BACKGROUND AND AIM
Despite the widespread prevalence of the human papillomavirus (HPV) and the variety of clinical variants associated with carrying the virus, issues associated with the manifestation of HPV continue to be studied.1 Detailing the factors contributing to the transition of HPV to a clinically expressed form is the key to successful prevention of relapse.2,3 The classic variant of the manifest form of HPV is condyloma acuminate (CA), the course of which depends on a number of provoking factors.4 The aim of the authors work was to assess the background of herpesvirus infections (HVI) in patients with CA of the genitals.
MATERIALS AND METHODS
The study is based on the results of examination of 101 woman of fertile age (18–44 years), diagnosed with CA. Microbiological diagnostics of infections of the urogenital tract and ELISA diagnostics of blood serum were the methods used to determine specific antibodies of Class M and G to herpes simplex virus (HSV) Types 1 (HSV-1) and 2 (HSV-2) and cytomegalovirus (CMV). PCR diagnostics of scrapings from the cervical and urethral canal were also carried out for the diagnosis of the above pathogens, and HPV 16/18 and 31/33.
In the ELISA results of blood serum, a multiple increase in relation to the control of the level of specific antibodies of Class G to HSV-1 was detected in 45 (44.6%) patients, HSV-2 in 38 (37.6%), the association of HSV Types 1 and 2 in 17 (16.8%) women, and CMV in 39 (38.6%) examined patients. Most of the studies were confirmed by PCR testing. Furthermore, PCR diagnostics additionally revealed the presence of HVI in another 22 (21.8%) patients. The presence of herpesvirus pathogens was detected in 53 (52.5%) patients, in connection with which the authors analysed possible CA trigger factors in the subgroup of 48 patients both with and without HVI (47.5%). Analysis of the factors contributing to the appearance of CA showed that factors such as taking antibiotics and the presence of concomitant microflora of the urogenital tract were more common in patients with HVI, while taking hormonal drugs, the presence of CA in a partner, the presence of skin foci of HPV of other localisation, anaemia, and malnutrition more often occurred in patients without HVI. With regard to the clinical picture of CA, some differences were also revealed. Thus, in the group of patients with HVI, a large lesion area and large size of rashes were noted, while in the second observation group, the rashes were smaller, located more sparsely, and had a smaller lesion area. With regard to the characteristics of inflammatory phenomena, the number of relapses and complications (e.g., bleeding) were more severe in the group of patients with concomitant HVI and the presence of HPV Types 16/18. In contrast, in the group of patients with an absence of HPV oncotypes and low titers of specific antiherpetic antibodies, inflammatory phenomena were expressed scarcely. While complications in the form of bleeding were observed in this group, relapses were rare.

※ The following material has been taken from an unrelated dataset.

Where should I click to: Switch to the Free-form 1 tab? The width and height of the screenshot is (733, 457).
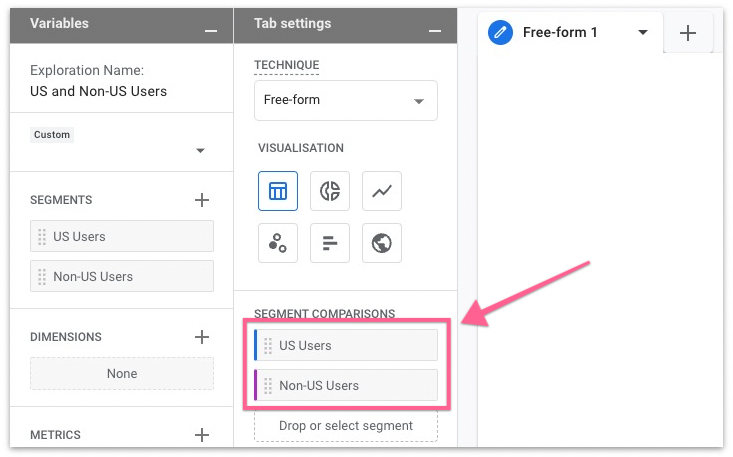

Thus, it can be concluded that herpesvirus infection often accompanies clinical forms of HPV, such as CA. The presence of HVI can increase the likelihood of the presence of oncogenic HPV Types 16/18 and 31/33. Taking antibiotics and hormonal drugs, which have an immunosuppressive effect, can contribute to the manifestation of not only herpesvirus but also papillomavirus infection, which together can increase the viral load and cause clinically more pronounced forms of CA.